PAGE EXCERPT ::
They are an in-ground, engineered construction system designed to turn a home's foundation into usable living space. It is an alternative to conventional block or poured concrete foundations in many situations. They are constructed like lumber-framed walls in the rest of the home, with plywood sheathing attached on the exterior. They use pressure-treated wood, a renewable resource, with a preservative to protect the wood against decay, fungi and termites.
- Cheaper construction costs
- Easy replacement of posts or beams
- Possibility of reusing the wood if the house is torn down
- Wood basements can feel warmer. Concrete absorbs a lot of radiant heat from your skin, and can make a basement feel cold, even if the air temperature is warm. Wood absorbs much less radiant energy.
- Not as resistant to water damage and likely to eventually rot after several years of being exposed to moisture
- Not as strong as concrete but strong enough to adequately support the weight of a home
- Water proofing a wood basement can be expensive and time consuming, negating the benefits over a concrete foundation
- Require more maintenance in the long run
- The boards can warp over time under the weight of the home
- Wood is also susceptible to insects and rodents
Stone foundations were the standard fare in houses built before World War 1. Most stone foundations have, or had at some time, a mortar coating on their interior. The purpose of this coating was to help hold the stones in place. This mortar coating will inevitably flake off from moisture migration, revealing the surface of the stones. As this coating continues to erode, the soft, sandy mortar in between the stones begins to fall out. When this occurs, re-pointing is needed as soon as possible to refill the voids where the old mortar fell out.
- Some home owners find the stone visually appealing
- Doesn’t rot like wood
- Requires a lot of maintenance
- Prone to water infiltration
- Decades of water infiltration will cause degradation to the stone foundation walls. The result can be bulged walls from unnecessary static pressure or settlement of the foundation, deteriorated mortar joints from excessive moisture or loose stones and missing mortar joints from aging and movement.

EXERCISE :: From the page excerpt on home foundations, list each thing the preservative in pressure-treated wood is said to protect the wood against.

PROVIDED DATA ::
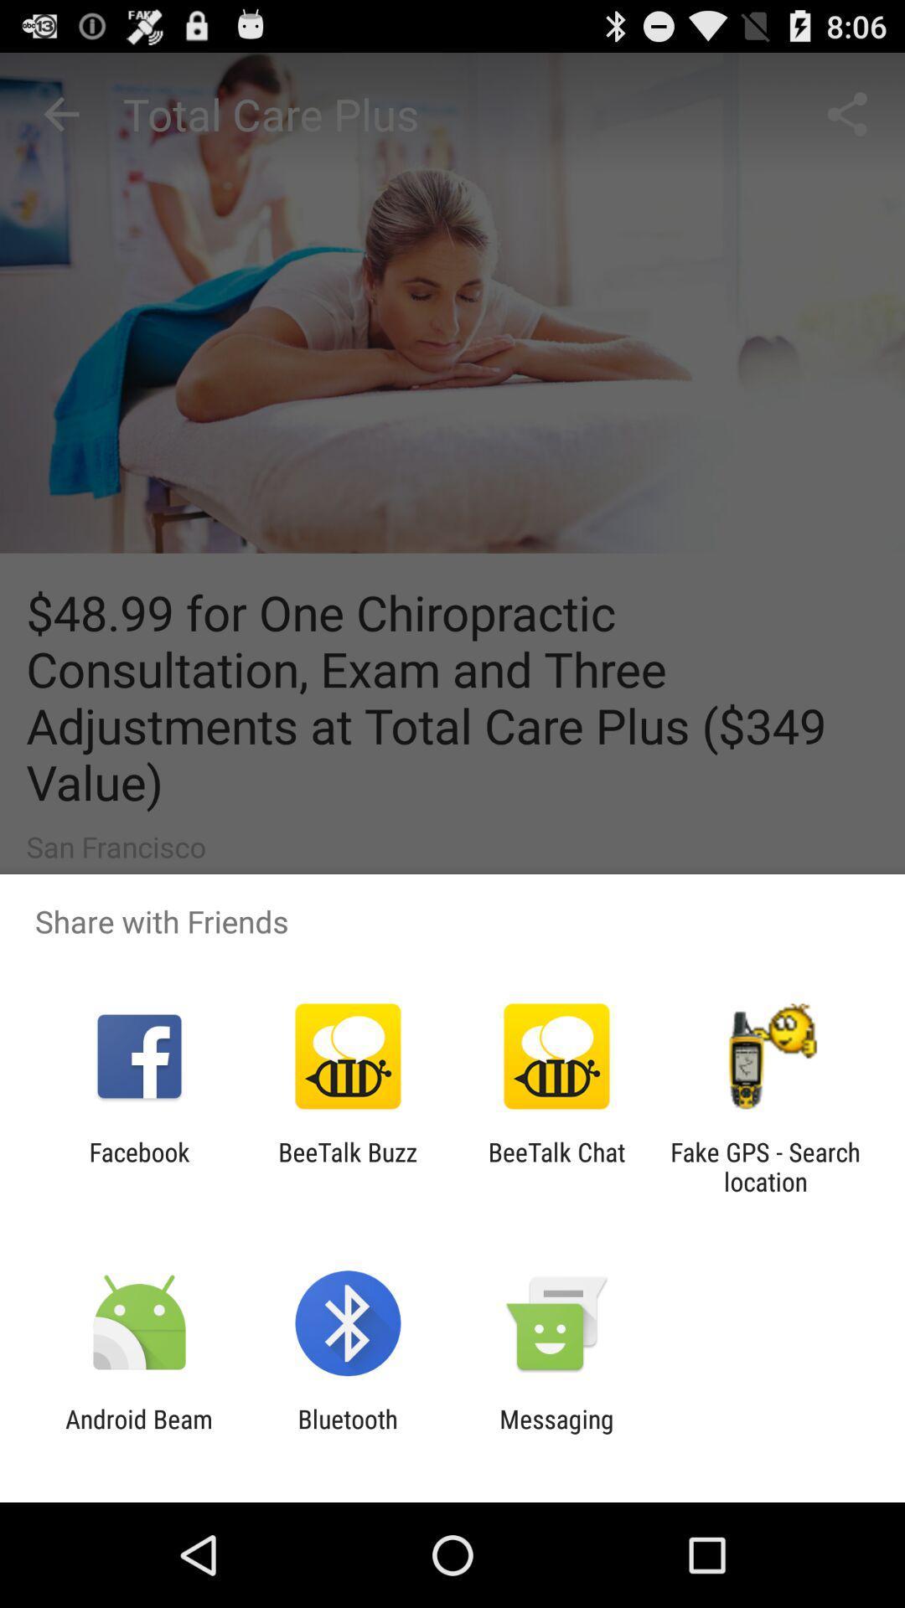  I want to click on item to the right of the beetalk chat item, so click(765, 1166).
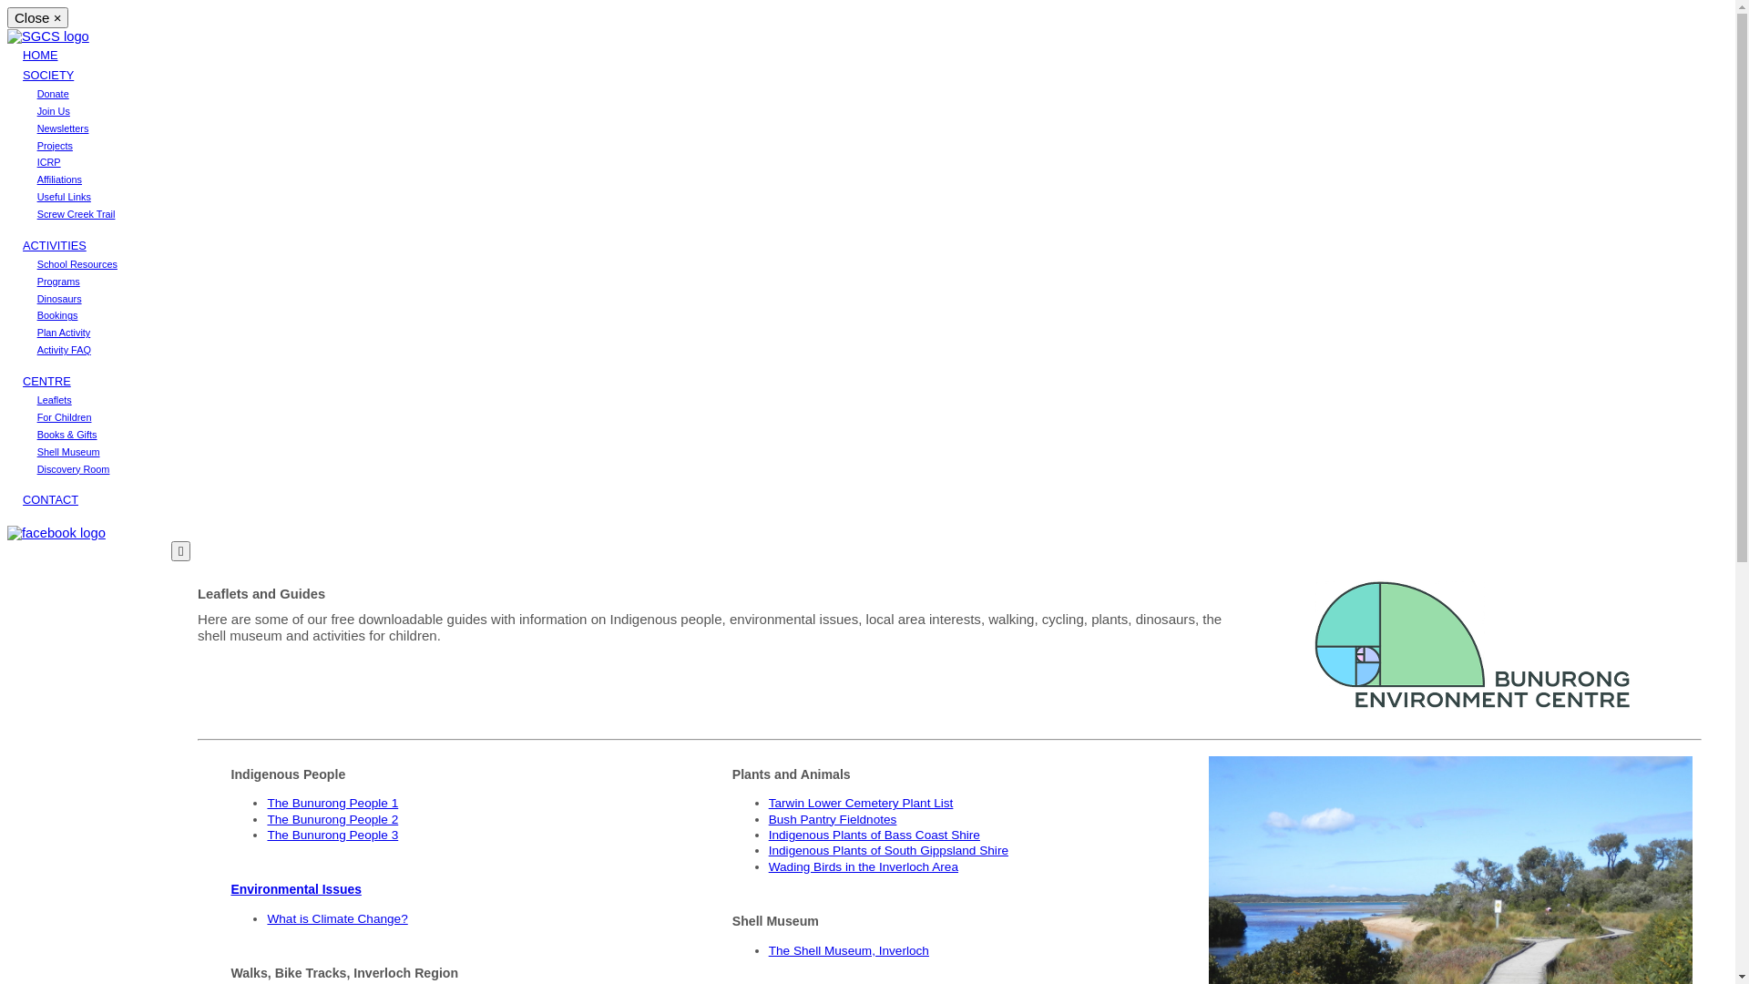  What do you see at coordinates (769, 850) in the screenshot?
I see `'Indigenous Plants of South Gippsland Shire'` at bounding box center [769, 850].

COMPLETE RESPONSE ::
- Decay
- Fungi
- Termites